![]() |
Muhammad Iqbal (Istimewa/kedungademmu.id) |
Oleh: Muhammad Iqbal; Redaktur kedungademmu.id
Ramadan: Momentum Perubahan atau Sekadar Kebiasaan?
Setiap kali Ramadan tiba, kita seolah mendapat kesempatan baru untuk memperbaiki diri. Kita lebih tekun dalam salat, lebih sabar menghadapi cobaan, lebih ringan tangan dalam berbagi, dan lebih sadar akan kehadiran Allah dalam setiap langkah kehidupan. Namun, setelah Ramadan usai, apakah kita masih bisa mempertahankan semangat ini?

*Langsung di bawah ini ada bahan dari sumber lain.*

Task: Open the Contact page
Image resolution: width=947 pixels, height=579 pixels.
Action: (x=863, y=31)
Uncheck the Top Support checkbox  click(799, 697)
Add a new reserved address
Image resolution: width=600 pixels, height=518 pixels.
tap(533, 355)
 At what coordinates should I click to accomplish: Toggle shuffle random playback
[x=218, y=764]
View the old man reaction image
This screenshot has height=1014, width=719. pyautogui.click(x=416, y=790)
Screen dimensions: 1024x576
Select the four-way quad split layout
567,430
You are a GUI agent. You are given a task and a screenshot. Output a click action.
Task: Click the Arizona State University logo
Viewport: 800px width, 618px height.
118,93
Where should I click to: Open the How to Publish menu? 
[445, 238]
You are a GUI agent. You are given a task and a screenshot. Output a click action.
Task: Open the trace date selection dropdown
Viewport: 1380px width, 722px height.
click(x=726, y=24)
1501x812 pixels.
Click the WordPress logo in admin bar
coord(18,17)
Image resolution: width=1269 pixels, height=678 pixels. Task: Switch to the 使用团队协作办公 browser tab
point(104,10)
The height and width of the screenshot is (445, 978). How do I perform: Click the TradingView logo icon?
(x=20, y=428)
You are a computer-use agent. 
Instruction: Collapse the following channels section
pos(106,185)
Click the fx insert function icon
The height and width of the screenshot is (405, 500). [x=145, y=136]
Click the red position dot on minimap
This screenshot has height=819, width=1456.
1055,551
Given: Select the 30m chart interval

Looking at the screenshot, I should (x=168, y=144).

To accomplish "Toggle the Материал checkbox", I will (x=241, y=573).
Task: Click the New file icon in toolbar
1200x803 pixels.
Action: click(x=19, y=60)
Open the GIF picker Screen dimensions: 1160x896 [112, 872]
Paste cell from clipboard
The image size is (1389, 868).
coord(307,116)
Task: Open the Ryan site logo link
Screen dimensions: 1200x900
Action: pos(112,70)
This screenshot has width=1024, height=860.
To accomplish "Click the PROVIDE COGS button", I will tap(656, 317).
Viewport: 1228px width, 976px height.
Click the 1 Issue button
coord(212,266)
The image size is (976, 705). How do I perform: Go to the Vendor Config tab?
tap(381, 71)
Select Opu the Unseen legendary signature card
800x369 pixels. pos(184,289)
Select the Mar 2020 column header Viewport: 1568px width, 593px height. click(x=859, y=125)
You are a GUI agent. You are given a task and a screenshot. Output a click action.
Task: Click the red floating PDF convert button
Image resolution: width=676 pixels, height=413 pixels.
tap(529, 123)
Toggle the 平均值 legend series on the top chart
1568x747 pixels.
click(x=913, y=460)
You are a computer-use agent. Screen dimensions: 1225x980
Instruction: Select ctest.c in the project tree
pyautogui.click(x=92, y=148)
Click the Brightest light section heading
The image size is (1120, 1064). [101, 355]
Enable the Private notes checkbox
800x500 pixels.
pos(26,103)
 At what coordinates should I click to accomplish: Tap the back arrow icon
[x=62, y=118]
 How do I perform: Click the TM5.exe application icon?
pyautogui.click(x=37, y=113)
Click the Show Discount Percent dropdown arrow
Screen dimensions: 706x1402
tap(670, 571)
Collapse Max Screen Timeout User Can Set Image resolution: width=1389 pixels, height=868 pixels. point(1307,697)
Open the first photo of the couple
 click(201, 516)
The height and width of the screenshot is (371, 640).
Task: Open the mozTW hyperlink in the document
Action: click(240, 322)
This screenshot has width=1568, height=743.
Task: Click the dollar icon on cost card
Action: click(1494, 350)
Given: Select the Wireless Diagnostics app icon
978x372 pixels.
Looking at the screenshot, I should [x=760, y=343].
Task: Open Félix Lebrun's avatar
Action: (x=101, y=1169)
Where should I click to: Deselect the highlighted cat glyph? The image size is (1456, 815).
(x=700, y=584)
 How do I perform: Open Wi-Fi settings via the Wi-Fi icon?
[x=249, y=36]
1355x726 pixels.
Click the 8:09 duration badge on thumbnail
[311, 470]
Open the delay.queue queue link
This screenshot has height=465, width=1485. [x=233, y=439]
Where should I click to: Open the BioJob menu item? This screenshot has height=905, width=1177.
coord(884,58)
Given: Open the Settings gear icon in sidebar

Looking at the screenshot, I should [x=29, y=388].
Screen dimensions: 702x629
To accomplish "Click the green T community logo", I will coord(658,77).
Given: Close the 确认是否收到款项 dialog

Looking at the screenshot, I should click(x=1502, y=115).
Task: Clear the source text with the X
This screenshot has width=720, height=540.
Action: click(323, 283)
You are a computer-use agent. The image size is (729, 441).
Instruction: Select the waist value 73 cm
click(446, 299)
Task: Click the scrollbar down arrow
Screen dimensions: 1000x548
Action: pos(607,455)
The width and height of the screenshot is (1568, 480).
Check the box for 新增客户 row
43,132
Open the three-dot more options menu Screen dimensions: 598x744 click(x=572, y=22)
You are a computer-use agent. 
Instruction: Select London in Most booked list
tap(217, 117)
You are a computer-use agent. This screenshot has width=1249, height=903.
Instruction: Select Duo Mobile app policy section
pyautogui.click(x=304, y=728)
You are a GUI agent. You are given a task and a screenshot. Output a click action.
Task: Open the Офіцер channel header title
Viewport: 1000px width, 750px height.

Puasa sejatinya bukan hanya menahan lapar dan haus, tetapi juga melatih jiwa untuk mengendalikan hawa nafsu. Selama sebulan penuh, kita berlatih menahan amarah, menjauhi ghibah, dan menundukkan ego. Namun, akankah latihan ini bertahan setelah Ramadan berlalu, ataukah kita akan kembali pada kebiasaan lama yang kurang terjaga?
Demikian pula dengan kebiasaan berbagi. Ramadan membangkitkan rasa kepedulian kita terhadap sesama. Kita berlomba-lomba memberikan sedekah, menyantuni yatim, dan memperbanyak amal kebajikan. Namun, apakah setelah Ramadan, kita masih akan menjaga semangat berbagi ini? Ataukah kebaikan itu hanya bersifat musiman, muncul sesaat lalu menghilang?
Menjaga Spiritualitas di Luar Ramadan
Salah satu tantangan terbesar setelah Ramadan adalah menjaga konsistensi ibadah. Di bulan suci ini, masjid-masjid penuh, lantunan Al-Qur’an terdengar di setiap rumah, dan salat malam menjadi kebiasaan yang menenangkan jiwa. Namun, ketika Ramadan berakhir, sering kali semangat itu perlahan memudar. Salat tahajud mulai ditinggalkan, tilawah Al-Qur’an jarang terdengar, dan kebiasaan menahan diri dari keburukan semakin melemah.
Di sinilah ujian sesungguhnya dimulai. Apakah kita hanya menjadi hamba Ramadan, ataukah kita benar-benar menjadi hamba Allah yang terus istiqamah dalam kebaikan?
Jika Ramadan mampu membentuk kebiasaan baik dalam sebulan, mengapa tidak kita lanjutkan di bulan-bulan berikutnya? Jika kita mampu menahan diri dari keburukan selama 30 hari, mengapa tidak kita jadikan itu sebagai kebiasaan sepanjang tahun?
Ramadan Sebagai Titik Awal, Bukan Akhir
Kontemplasi di akhir Ramadan ini mengajak kita untuk menjadikan bulan suci ini sebagai titik tolak perubahan, bukan sekadar ritual tahunan yang berlalu tanpa makna. Ramadan harus menjadi cahaya yang terus menyinari langkah kita, bukan hanya lentera sementara yang padam setelah Idulfitri.
Maka, mari kita bertanya kepada diri sendiri: Apakah kita akan kembali menjadi seperti sebelum Ramadan? Ataukah kita akan membawa semangatnya sepanjang tahun?
Semoga Ramadan kali ini benar-benar menjadi sarana perbaikan diri yang hakiki. Mari kita pertahankan cahayanya dalam kehidupan, agar setiap hari yang kita jalani tetap dipenuhi keberkahan dan ridha-Nya.
Selamat meraih kemenangan, semoga kita tetap istiqamah dalam kebaikan.